The objective of this research proposal is to develop a class of novel mobile smart glucose monitoring system (mSGMS) that is able to detect glucose levels from interstitial fluid without the use of an external power source or a battery. In a clinical context, the work will provide a new technique for continuous glucose measurement that is far more effective at detecting transient changes in glucose levels. The mSGMS will provide faster analysis and better diagnostic information, with the added benefit of responding rapidly to abnormalities in glucose levels. The ability to continuously monitor glucose means it will no longer be necessary to frequently sample blood with some associated degree of inconvenience and pain. The smart glucose monitoring system integrated with data transmission-communication modules could potentially replace continuous glucose monitors (CGMs) used in monitoring blood glucose in healthcare applications. Educational outreach activities and research experiences will be developed to engage Baltimore area high school students, undergraduates, and graduate students in the proposed research. This work will be of significant use in improving glycemic control and improving the quality of life with fewer complications and lower healthcare costs.

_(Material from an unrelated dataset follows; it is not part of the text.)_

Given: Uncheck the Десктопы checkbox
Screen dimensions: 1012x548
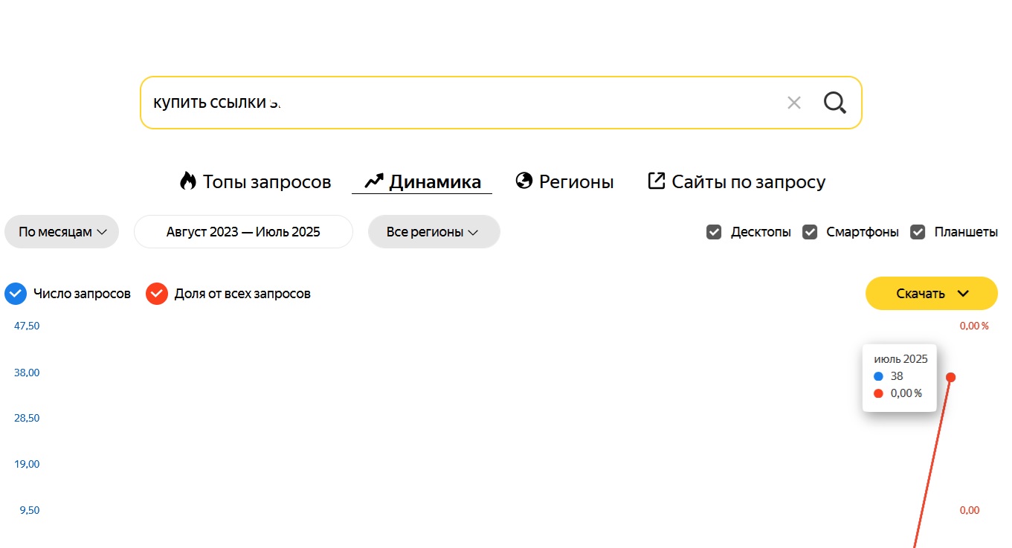Looking at the screenshot, I should pos(714,232).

A class of novel stretchable and flexible mobile smart glucose monitoring system (mSGMS) capable of continuous glucose measurement that is far more effective at detecting transient changes in glucose levels from interstitial fluid is proposed. The development of the mSGMS will be achieved through the following specific aims: (Aim 1) Design, fabricate and test the smart glucose monitoring system capable of detecting glucose levels. (Aim 2) Develop a mobile smart glucose monitoring system (mSGMS) that integrates wireless telemetry and performs data collection, signal processing, data analysis, and information transmission to patient and caregivers, and (Aim 3) encapsulate the smart glucose monitoring system. The proposed research is innovative because the mSGMS generates and accumulates electrical power in a capacitor via a charge pump integrated circuit (IC) as a result of the oxidation of interstitial glucose for sensing glucose without the use of a potentiostat circuit or an external power source, while simultaneously via a DC-DC converter powering the data acquisition, processing, and data transmission-communication modules. This research offers tremendous opportunities to overcome the limitations of commercially available glucose monitoring technologies by providing a device that allows sensitive and rapid detection of transient changes in interstitial glucose concentration. The proposed studies will generate continuous glucose recording in interstitial fluid samples from patients with type 1 diabetes for long duration.
This award reflects NSF's statutory mission and has been deemed worthy of support through evaluation using the Foundation's intellectual merit and broader impacts review criteria.